345 days of the COVID-19 lockdown, and as of 7 March 2021, the Ministry of Health and Child Care reported that, the cumulative number of COVID-19 cases has increased to 36 289, after 18 new cases were reported. All cases are local cases. The highest case tally was recorded in Bulawayo with 6 cases. We note that the hospitalisation rate, as of 1500hrs on the 7th of March 2021, went up to 136 hospitalised cases, 70 asymptomatic cases, 37 mild to moderate cases, 23 severe cases and 6 cases in Intensive Care Units. Active cases went down to 930 as the total number of recoveries went up to 33 872, increasing by 38 recoveries. The recovery rate now stands at 93.3%. A total of 3 278 frontline workers were vaccinated, bringing the cumulative number of the vaccinated to 35 518. The death toll has gone up to 1 487 after 2 new deaths were recorded.
Critical emerging issue
Social protection during lockdown
We continue to amplify our concern that the majority of women in Zimbabwe and women-led households are facing the biggest impact in food security, income loss, and caregiving burdens. We emphasize the need for prioritization of women’s access to social safety nets during COVID-19.
The pandemic will continue to bedevil the nation, especially if the measures to increase access to social-economic goods and services, as part of strong social protection systems, are not implemented by Government, as communities will continue to defy regulations in pursuit of livelihoods and income.

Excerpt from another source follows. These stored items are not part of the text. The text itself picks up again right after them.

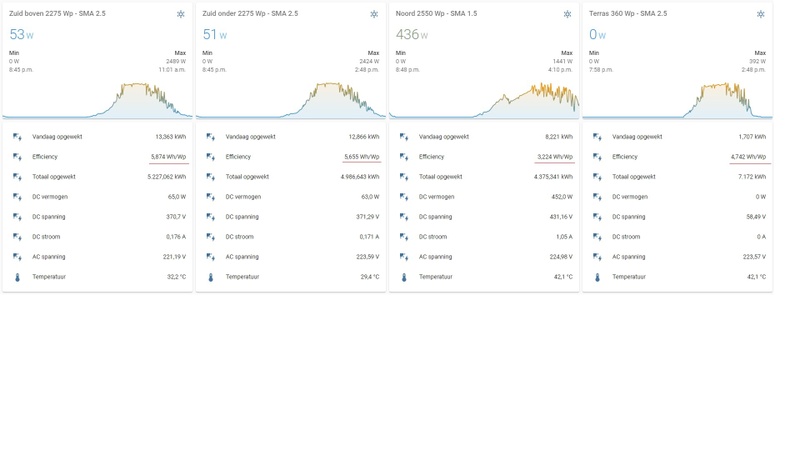Screen dimensions: 800x450
Task: Click thermometer icon on Zuid boven card
Action: point(17,277)
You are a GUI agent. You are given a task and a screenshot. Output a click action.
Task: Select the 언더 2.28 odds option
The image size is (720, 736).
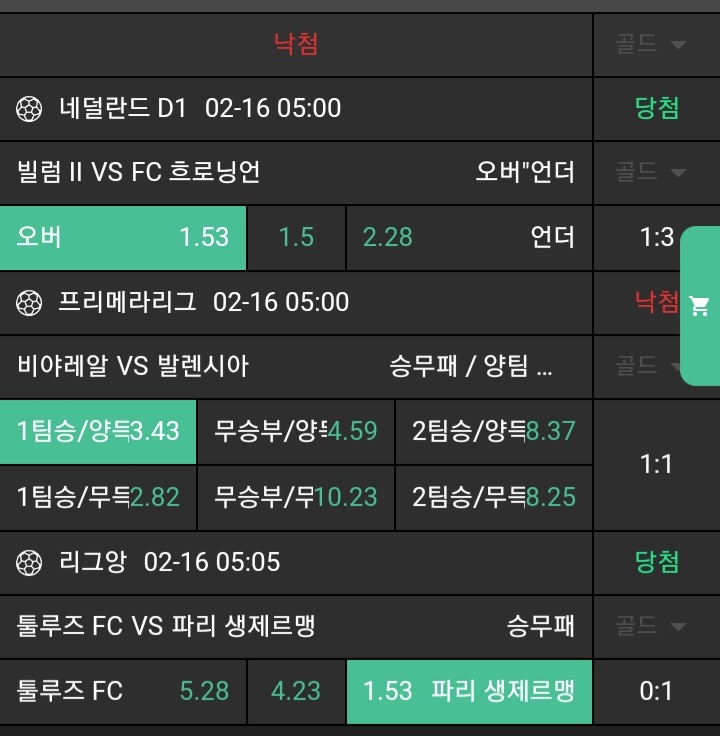tap(468, 237)
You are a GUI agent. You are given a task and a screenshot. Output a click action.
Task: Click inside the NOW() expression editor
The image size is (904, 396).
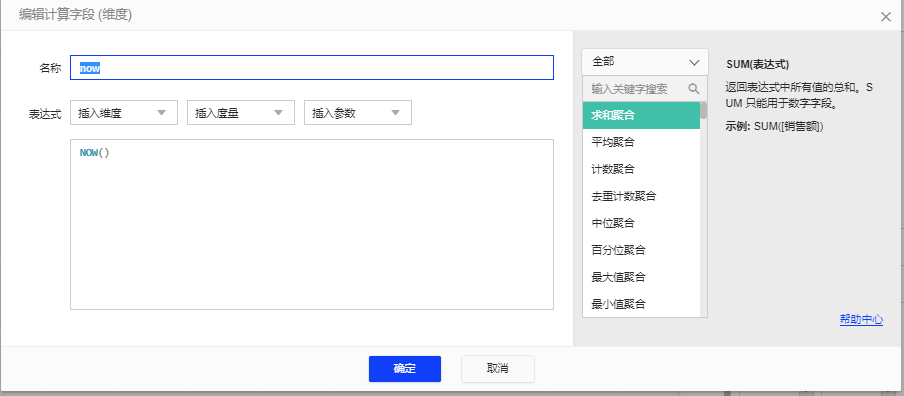pos(312,224)
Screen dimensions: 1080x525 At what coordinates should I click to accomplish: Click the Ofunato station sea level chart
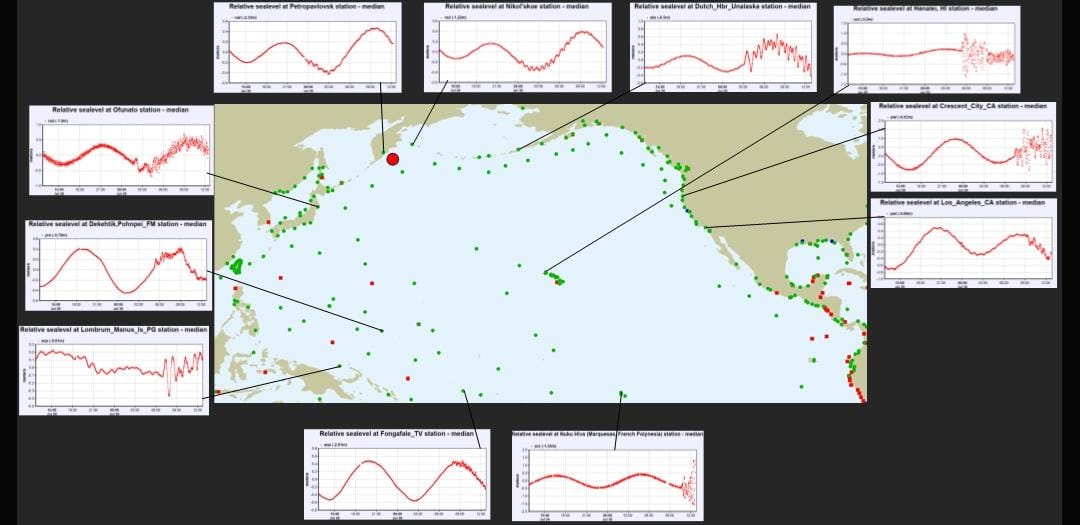click(x=121, y=150)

We, therefore, recommend that Government announces the direct distribution of basic commodities and food in communities similar to the subsidized mealie meal distribution program.

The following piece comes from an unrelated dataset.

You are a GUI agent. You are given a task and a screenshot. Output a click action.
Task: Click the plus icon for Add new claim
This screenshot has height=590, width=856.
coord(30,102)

- We call for the adequate funding of the National Social Protection Policy Framework.
- We therefore urge Government to expand social safety nets and offset economic impacts for COVID-19.
- We call for the expansion of the cash transfer support to vulnerable households and the direct increase of the amounts to support vulnerable households.
- We call for the provision of support for households who are no longer able to sustain themselves due to loss of livelihoods, especially women-led households.
Equality and participation in COVID-19 decision-making positions
We note a big structural gender imbalance problem within the COVID-19 taskforce structures at District, Provincial and National levels. Statistics indicate that very few women have been included in the COVID-19 response leadership structures. Research in Zimbabwe and the world over, has underscored the fact that although women have been on the frontlines of COVID-19 as first responders, health providers, primary care-givers and engagements with communities, their meaningful representation in policy development and decision making on COVID-19 has remained limited. The effects of poor women’s representation in the COVID-19 structures have manifested in Government’s and decision-makers’ failure to adequately respond to the specific needs of women and girls during COVID-19, e.g in Quarantine and isolation centres. Moreover, this has also led to the failure by decision-makers in the Taskforces to collect sex-disaggregated data, in order to inform policies and gender sensitive policies on COVID-19. We therefore call for:
- Implementation of Constitutional provisions, particularly, sections 17, 56 and 80, which speak to gender balance, and equality in representation in all spheres of the Zimbabwe society. This includes COVID-19 Taskforce and Response groups at all levels.
- Urgent publication of analysed sex and age disaggregated data by Government on the composition of the COVID-19 taskforce teams throughout the country.
- Establishment of Gender Advisory Experts at all levels of the National COVID-19 Response Structures.